About this task: Your answer must be the lines from the one containing "The height and" through the last line below, copied exactly, with no pictures.

Stored records

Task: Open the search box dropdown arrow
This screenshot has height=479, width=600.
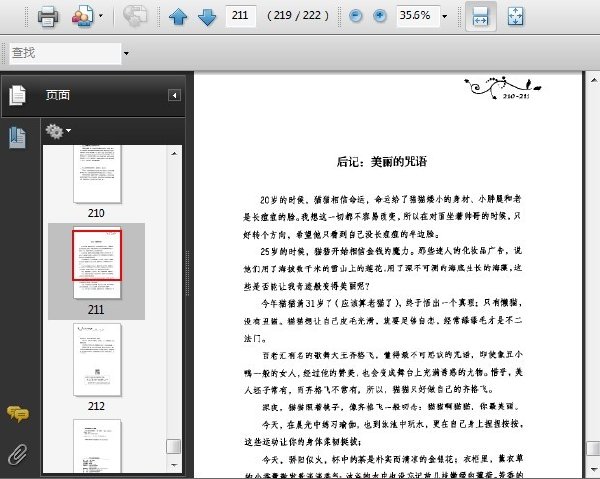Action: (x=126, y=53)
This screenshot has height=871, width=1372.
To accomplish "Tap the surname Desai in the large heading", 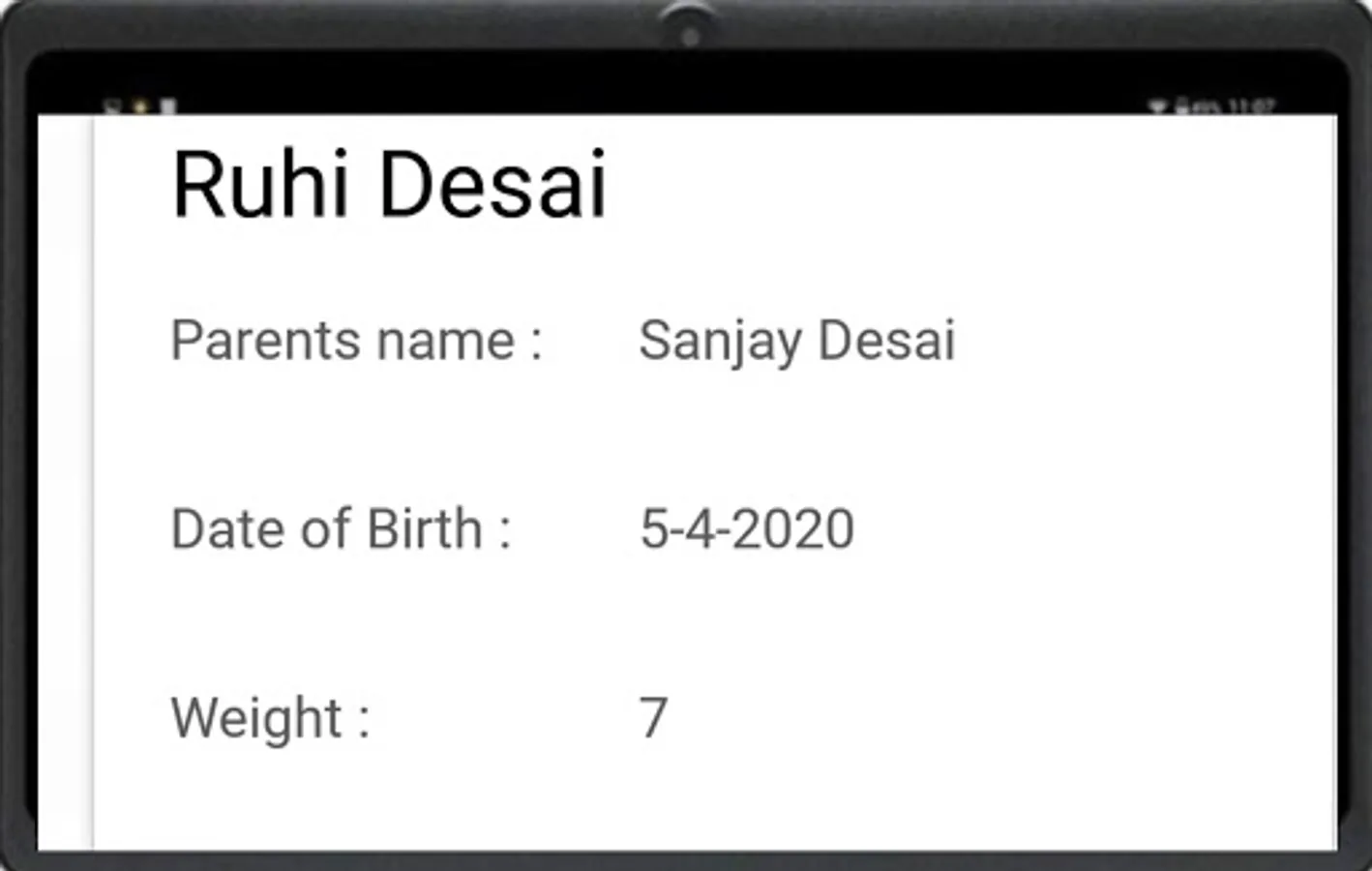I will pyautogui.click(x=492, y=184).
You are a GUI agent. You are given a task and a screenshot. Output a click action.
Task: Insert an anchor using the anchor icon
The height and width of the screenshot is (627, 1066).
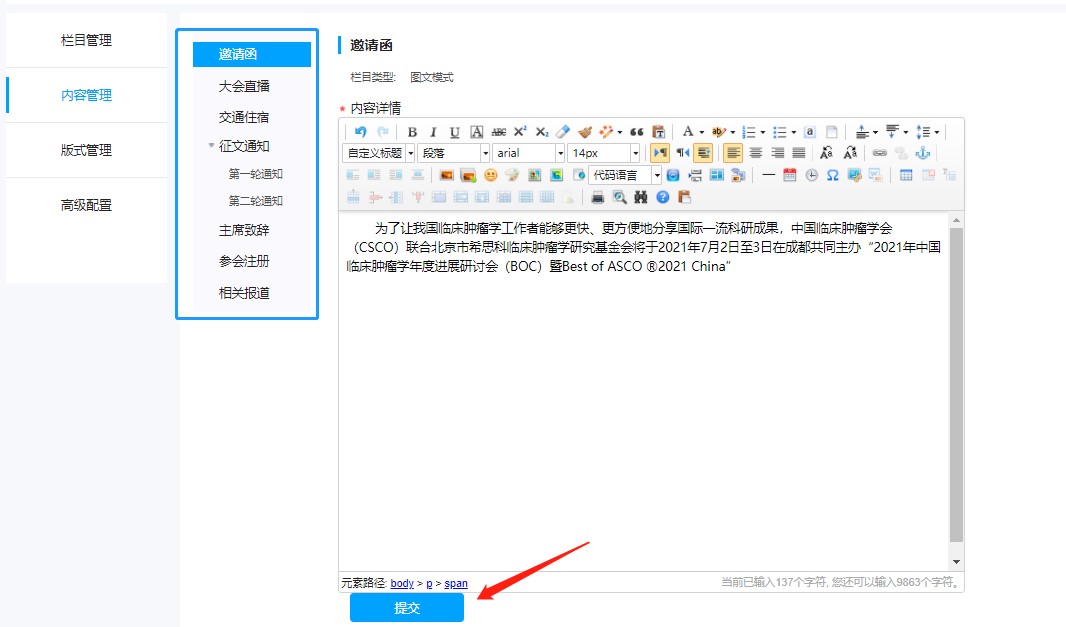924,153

Output for this task:
The height and width of the screenshot is (627, 1066).
924,153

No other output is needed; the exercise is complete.